■ What is being asked ■
Locate every line in the items below that contains the string "menu" and copy each of those lines.

■ Material supplied ■
— BEGIN —
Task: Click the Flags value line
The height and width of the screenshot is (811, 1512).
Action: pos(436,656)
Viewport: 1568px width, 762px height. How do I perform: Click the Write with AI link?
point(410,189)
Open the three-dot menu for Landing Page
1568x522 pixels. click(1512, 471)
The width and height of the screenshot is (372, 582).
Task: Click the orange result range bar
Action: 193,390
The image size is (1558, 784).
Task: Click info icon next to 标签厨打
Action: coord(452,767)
— END —
— BEGIN —
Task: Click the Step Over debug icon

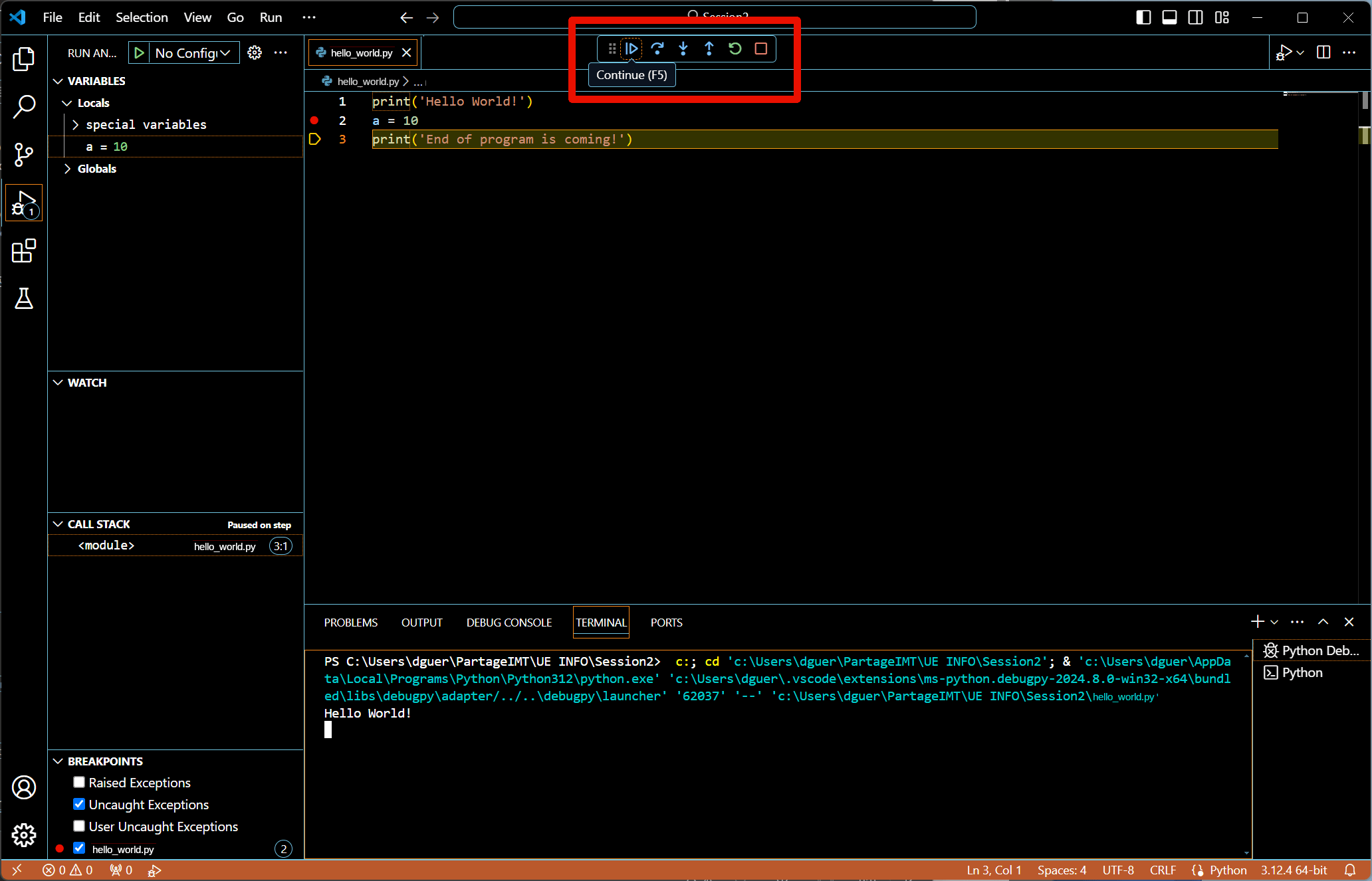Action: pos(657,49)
— END —
— BEGIN —
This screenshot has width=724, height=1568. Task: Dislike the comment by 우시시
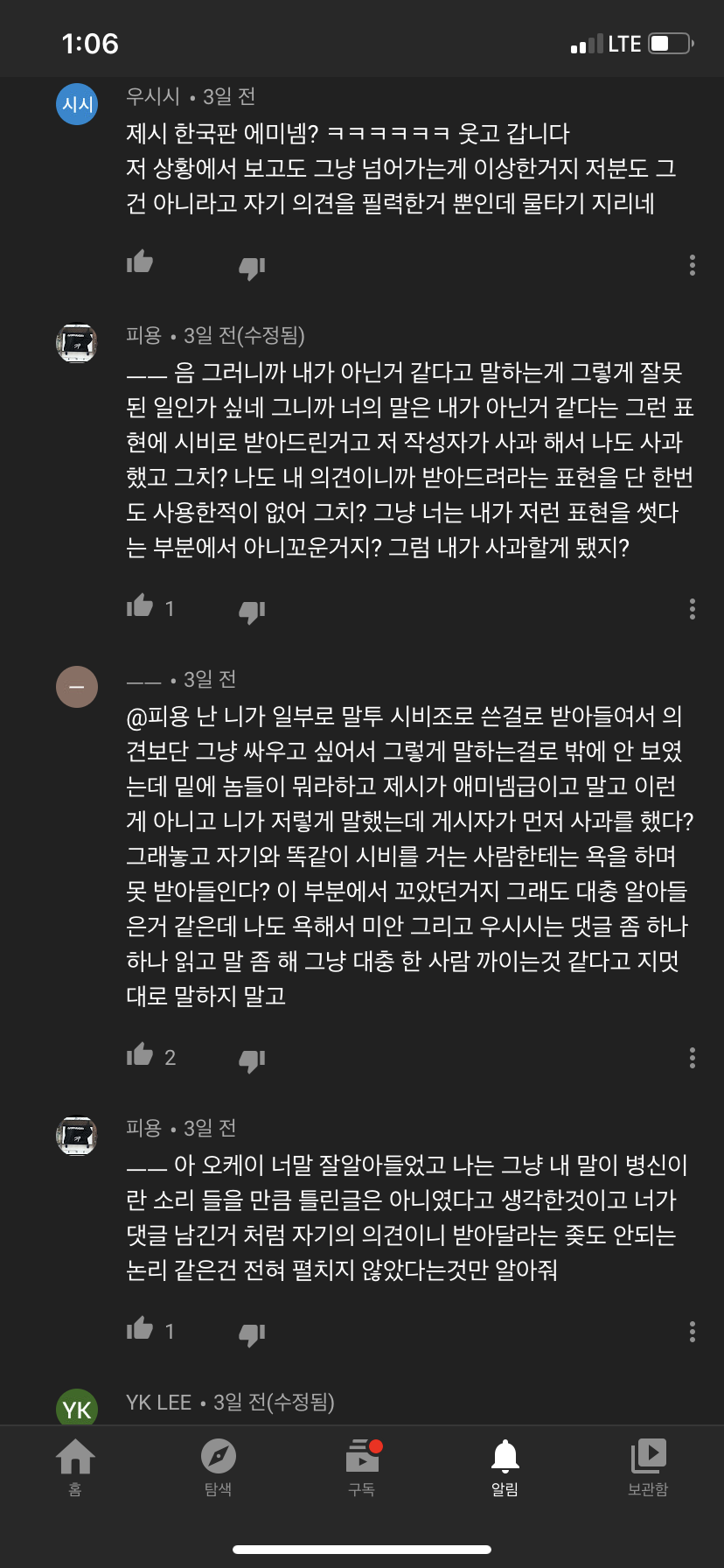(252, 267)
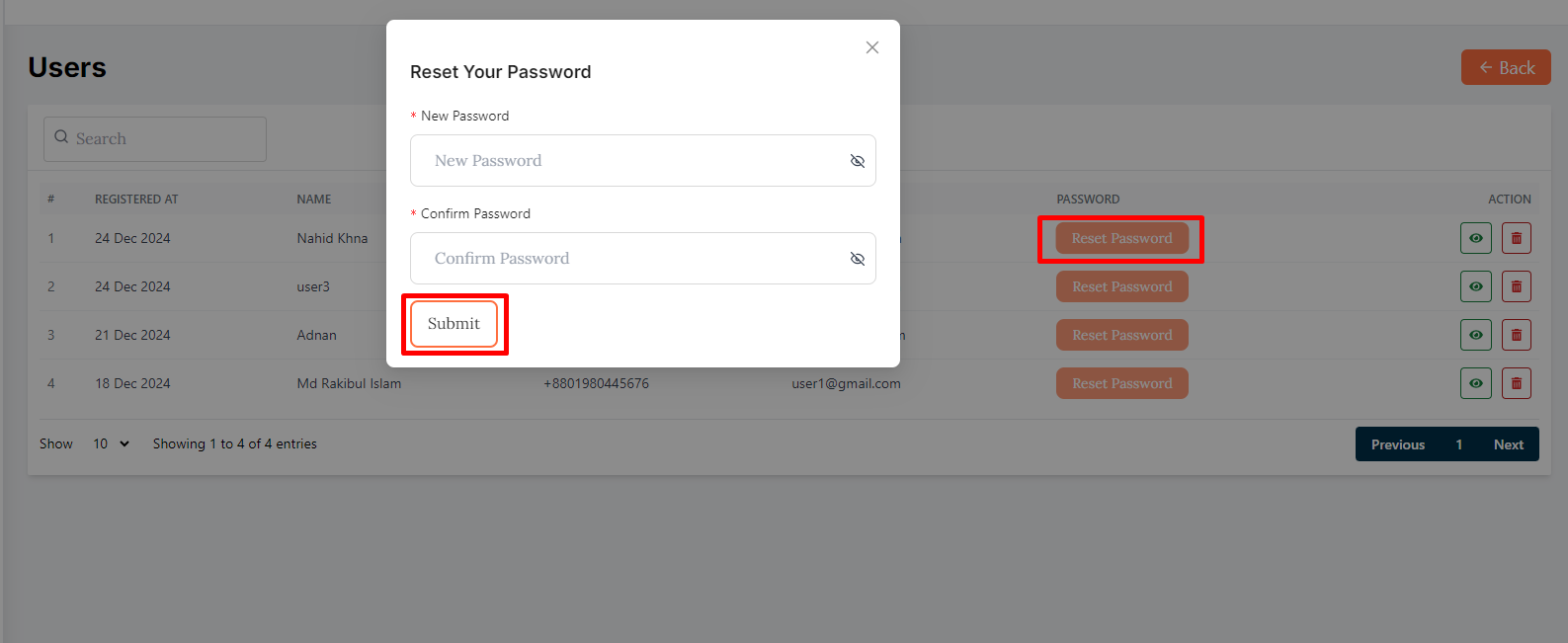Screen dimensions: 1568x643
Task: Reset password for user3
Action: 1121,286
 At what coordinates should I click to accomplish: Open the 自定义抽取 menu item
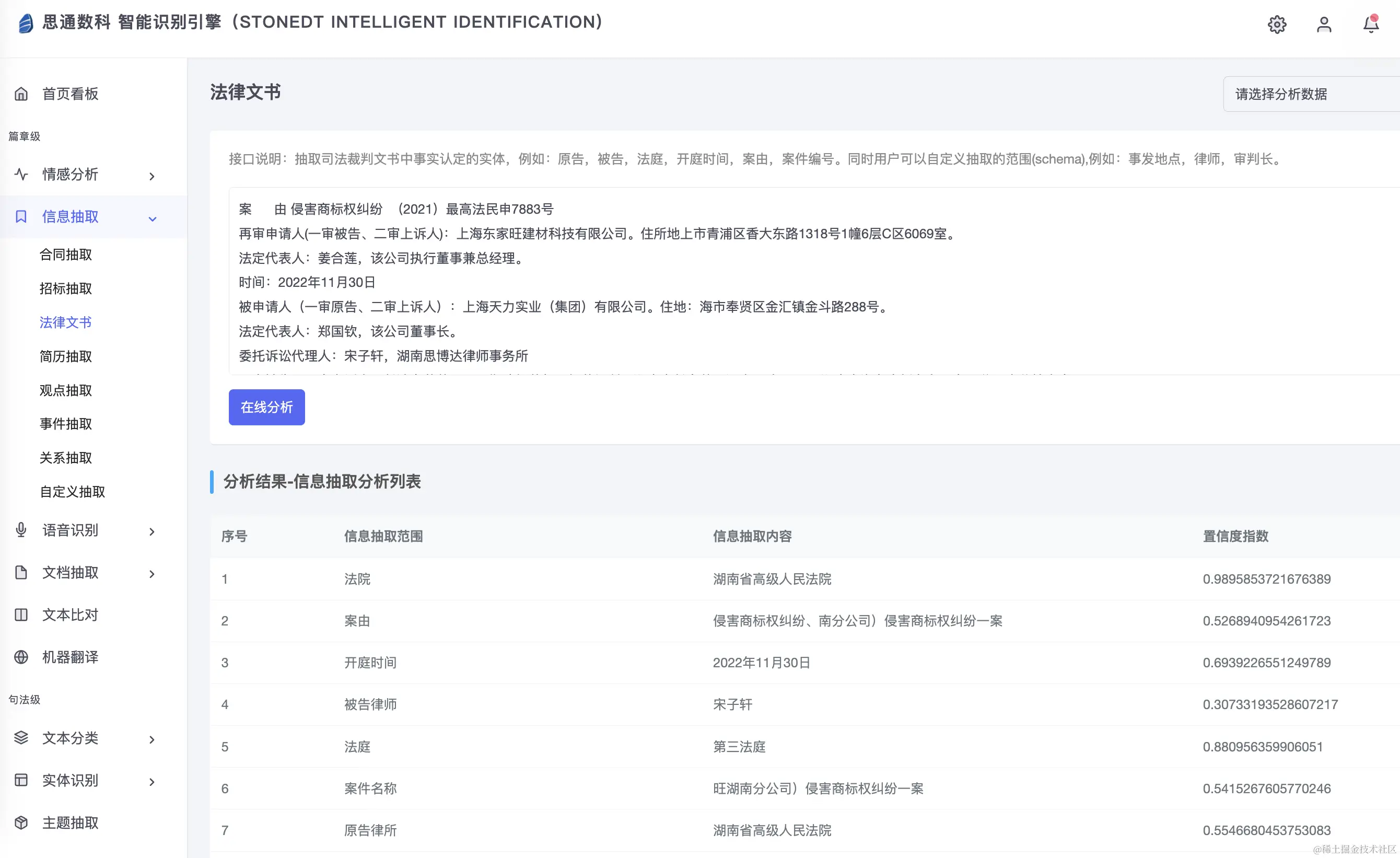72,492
— END —
■ Full answer ■
Open the three-dot menu for Landing Page
 At what coordinates should I click to accomplish: Open the 自定义抽取 menu item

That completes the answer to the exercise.